Data centers in Va. and elsewhere have major carbon footprint, report says

To most consumers, the cloud is an abstract warehouse in the sky where we store our photos, documents and other key bits of information with a click of a button. But the technology that keeps the cloud running — data centers and mobile telecommunications networks, operating 24 hours a day — requires electricity, making it a target for environmentalists hoping to curb greenhouse gas emissions.

All but one of the nation’s major IT companies still rely on fossil-fuel energy to power more than half their cloud operations, according to a report issued by the advocacy group Greenpeace on Tuesday morning, with firms including Amazon.com Web Services, Apple, Oracle and Salesforce ranking toward the bottom for their carbon footprints. Dell is the only company that relies on fossil fuels for less than half of its electricity demands.

Although it is hard to pinpoint how much energy cloud computing uses each year, the IT sector estimated in 2008 it represented 2 percent of the world’s greenhouse gas emissions. In 2007 data centers and mobile communications used 623 billion kilowatt hours of electricity; put another way, if the industry were a country, it would rank fifth in the world in terms of electricity demand, behind the U.S., China, Russia and Japan.

“Data centers and the cloud would be an environmental win if we build them in the right way, and connect them in the right way,” Greenpeace IT analyst Gary Cook said in an interview. “If we just connect them to traditional sources of fossil fuel energy, that becomes a real train wreck.”

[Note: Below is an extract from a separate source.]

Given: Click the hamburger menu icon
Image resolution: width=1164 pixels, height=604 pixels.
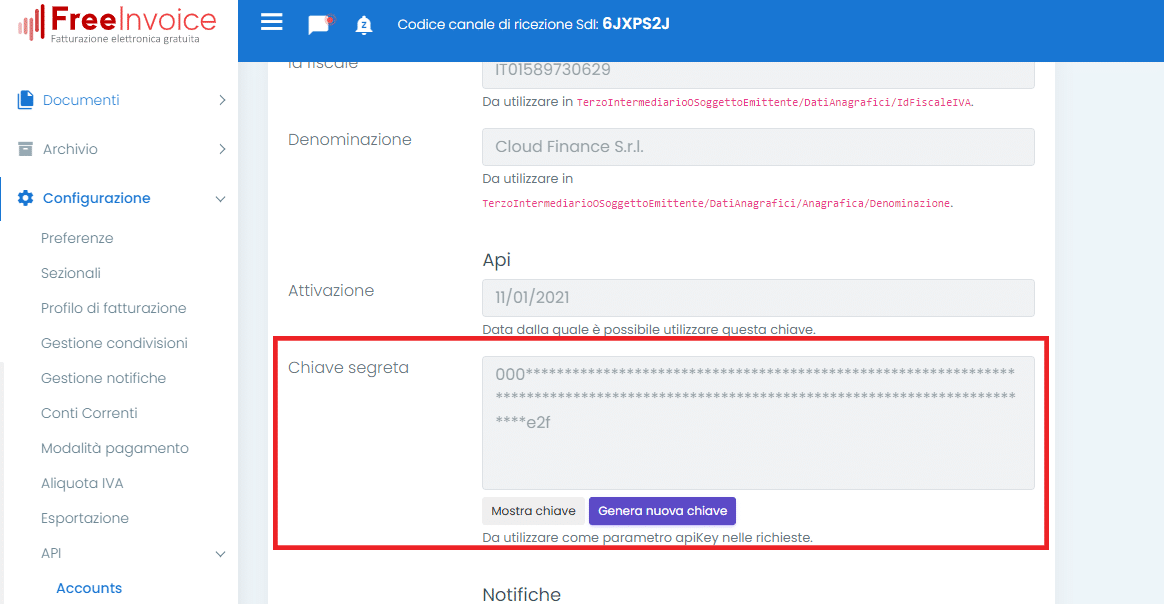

More than half of U.S. Internet traffic passes through Northern Virginia, according to Thomas F. Farrell II, chief executive of Dominion Resources, a major utility pipeline and power company.

The state hosts nearly three-quarters of the servers for the East Coast portion of Amazon Web Services, known as EC2 Cloud Hosting, as well as a major Microsoft facility.

The major supplier for these data centers is Dominion Virginia Power, which gets 38 percent of its electricity from coal, 17 percent from gas, 42 percent from nuclear and 3 percent from renewables.

Farrell expects another 14 data centers to be built over the next two years. Estimates of the energy use of each data center varies widely, running from the equivalent of 6,000 to 8,000 homes to much higher numbers. Dominion estimates data centers will account for 63 percent the state’s growth in electricity demand over the next five years.

Dominion Virginia Power is in the process of closing or converting seven coal-fired power plants in Virginia, company spokesman David Botkins noted in an e-mail.

“We have one of the cleanest generating fleets in the nation, including one of the best records among our peers in terms of carbon intensity,” Botkins wrote. “We have a strong record of providing reliable service at a price among the lowest on the East Coast. That’s a natural fit for data centers and other energy users.”

Greenpeace spokesman David Pomerantz described Dominion Virginia Power as “still a very highly fossil fuel-dependent company [that] could be doing vastly more to invest in renewables.”

Pomerantz added that, as increasingly important customers for the nation’s utilities, IT firms are well positioned to lobby both politicians and company executives alike to boost renewable energy supplies. “They hold a ton of leverage,” he said.

Some IT companies are already using this leverage, either by choosing to locate data centers near renewable sources, investing directly in renewable energy themselves or pushing for legislative changes on the state level.

Last month Utah enacted legislation — at the urging of Internet giants eBay, Google, Oracle and other members of a group called Data Center Pulse — to let non-utility energy customers buy and transmit power directly from renewable energy developers. The measure, which will take effect this summer, removes a roadblock eBay encountered as it built its first data center in South Jordan, Utah, in an effort to tap cleaner energy supplies.

Dean Nelson, vice president for eBay’s global foundation services, said it took more than a year to persuade policymakers in Utah to make the change. Ninety-four percent of Utah’s electricity generation comes from coal; eBay gets 11 percent of its electricity from renewables, and Nelson said the company hopes to boost that figure as it consolidates data center operations in Utah, Arizona and Nevada.

“That’s why this is so critical. It’s cleaning it up in our own back yard,” Nelson said, adding in the next two months the company will send out requests for proposals from renewable energy vendors.

By mobilizing hundreds of companies to weigh in on the issue in Utah, he added, “we could be able to show what’s important to customers.”

Google, by contrast, has devoted significant resources into investing directly into renewable energy projects, including one aimed at building a massive transmission line for offshore wind energy along the Atlantic Coast and what promises to become the world’s largest wind farm, located in Oregon. These investments total more than $915 million so far; the company also boasts data centers that are 50 percent more efficient than the industry average.

Staff writer Steve Mufson contributed to this report.